Originally published in The Chesterton Review, spring/summer 2025.
David Hunt, Something for Nothing? An Explanation and Defence of the Scholastic Position on Usury. Lincoln, Nebraska: Os Justi Press, 2024. 133 pages, including bibliography. $26.95 cloth. $17.95 paper. $14.95 e-book
For about two hundred years the question of usury has slept a deep and untroubled sleep in the consciences of most Catholics: usury, that is, as it was traditionally understood in the Church up till sometime in the nineteenth century. For the sin of usury, so much detested by our Catholic forebears, was not the practice of charging excessive interest on a loan of money, but the practice of charging any interest on such a loan, simply because of the loan contract. That is, the understanding of usury that occupied many of the best minds in the Church from the patristic age until the early nineteenth century was that, absent special circumstances, which were by no means always to be assumed, it was a sin to charge interest on a loan of money, and that those who did charge such interest were held to the duty of restitution to the borrower.
To most moderns this sounds like an impossible notion, and probably absurd also. Surely, the argument runs, whatever validity such an idea might have had in the Middle Ages, today the function of money has changed and the usury doctrine is no longer applicable. And though, as we will see, the modern economy does mean that the application of this doctrine is not exactly the same as it was in 1200, still the doctrine itself remains unchanged, and instead of simply assuming the right to charge interest, each kind of transaction must be examined in the light of the Church’s unchanged teaching.

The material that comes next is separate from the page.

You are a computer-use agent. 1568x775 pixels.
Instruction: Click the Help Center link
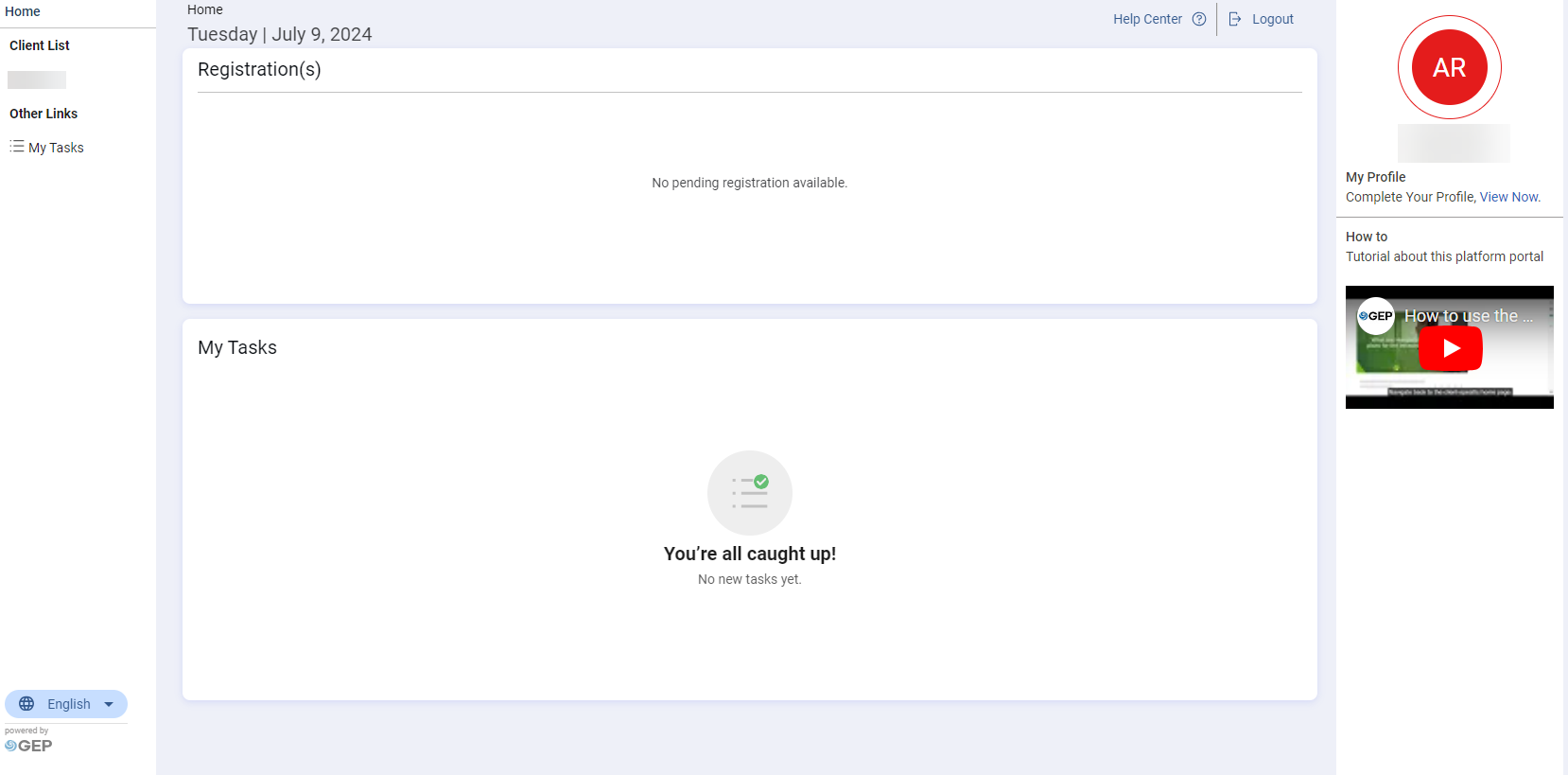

David Hunt’s book, then, is a commendable effort not only to acquaint modern Catholics with a much neglected truth, but to explain and justify it. Hunt writes in his introduction,
Almost everything written or said about usury today is based on a misunderstanding. Usury today is considered to be the charging of excessive interest on loans, rather than the supposedly outmoded (and some would say outrageous) definition of usury as the charging of any interest on a loan.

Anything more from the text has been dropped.